Essential health benefits are broad categories of care that must be covered by small group and individual market plans under the ACA. The provision highlights another potential political issue over the exchanges after Covid-era premium subsidies expired last year.
States are responsible for establishing specific details by identifying “benchmark” plans that define minimum coverage levels. The Trump administration permitted states to adopt another state’s benchmark plan beginning in 2020, and to update their benchmarks annually without incurring additional costs—subject to certain restrictions.
The CMS now is proposing to rescind 2025 guidance saying states need not defray the cost of the additional benefits even if they separately enacted coverage mandates into law.
If finalized, states would be responsible for the cost of most additional benefits not mandated by the law’s original 2012 cutoff date, the CMS said in a statement.
“The proposal does not remove coverage of specific services,” a spokesperson said. “It clarifies who is responsible for the cost when states choose to require benefits beyond EHB.”
Gray Area
The National Association of Insurance Commissioners urged the CMS to apply the change going forward, saying costs could be “triggered by decisions states made in the past, under previous regulatory regimes.”
Mental health advocacy organization Inseparable pointed to the fact that many state legislatures are either not in session in 2026 or will adjourn before the rule is finalized, making it “difficult or impossible for many states to avoid a new, unexpected defrayal obligation.”
What counts as a state benefit versus a federally covered benefit has always been a gray area, said Christina Cousart, director of commercial coverage for the National Association of State Health Policy.
“Since the rollout of Marketplace plans, there’s been some confusion from states about the circumstances under which state mandates would qualify as EHB,” she said in an email.
The CMS also is pausing review of states’ current applications to update benefits benchmarks.
“Those applications aren’t even moving forward even though they followed all the rules,” said Katie Keith, an adjunct law professor with Georgetown University’s Center on Health Insurance Reforms.

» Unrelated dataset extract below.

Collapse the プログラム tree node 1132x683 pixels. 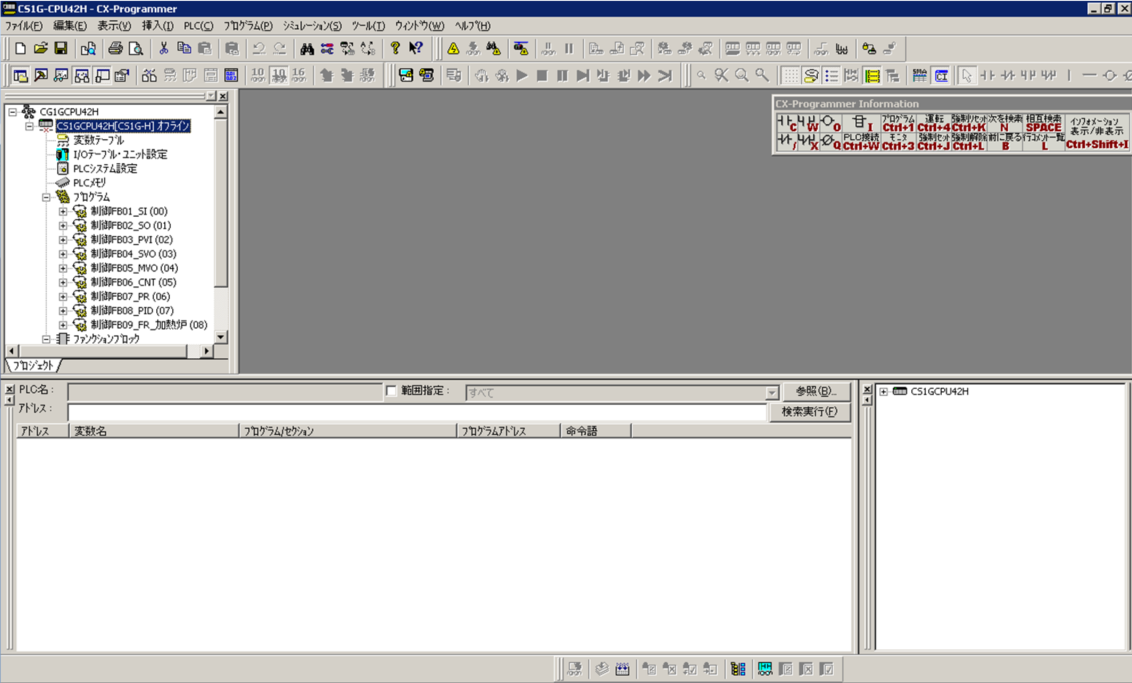46,198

The CMS said the policy could be contributing to rising premiums and falling enrollment among unsubsidized consumers. That concern was echoed by Paragon Health Institute, led by former Trump official Brian Blase, which said removing the provision would “restore fiscal discipline.”

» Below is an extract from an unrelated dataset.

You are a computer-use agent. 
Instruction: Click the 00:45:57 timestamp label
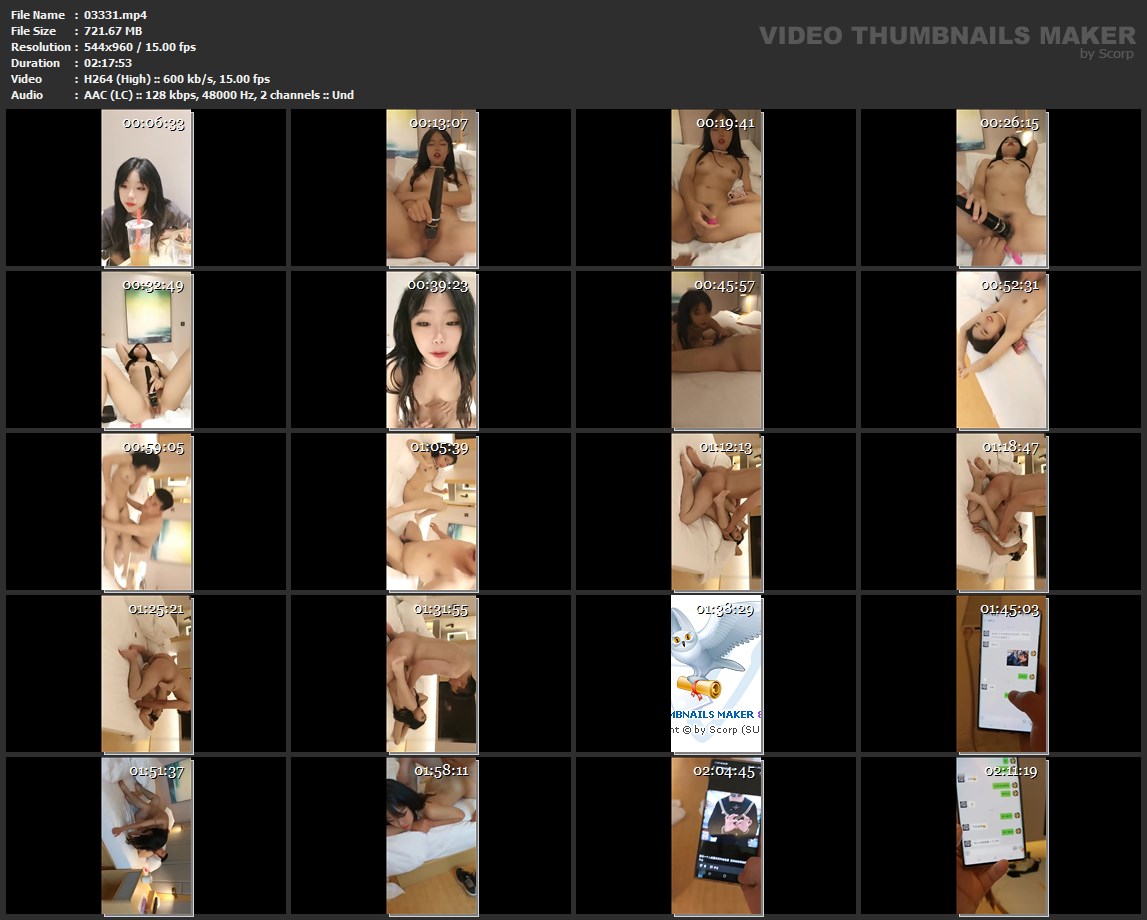725,285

“This change would be particularly beneficial for unsubsidized enrollees, who bear the full cost of elevated gross premiums in states with expansive benefit requirements and limited plan competition,” the think tank wrote in its comment letter.
But California Insurance Commissioner Ricardo Lara dismissed those reasons in comments to the agency, noting that regulations around actuarial value meant the additional benefits did little to increase premiums.
“In fact, these impacts have been so small that insurers in some states haven’t found it to be cost-effective to even submit requests for reimbursement of defrayal amounts,” he wrote, adding that the provision would simply “cause chaos” for regulators.
State Mandates
Many states have passed mandates since 2012. Twenty-eight have laws regarding follow-up breast cancer screenings, according to ACS CAN. Twenty-one states have laws requiring coverage of biomarker blood testing for diseases such as cancer and Alzheimer’s.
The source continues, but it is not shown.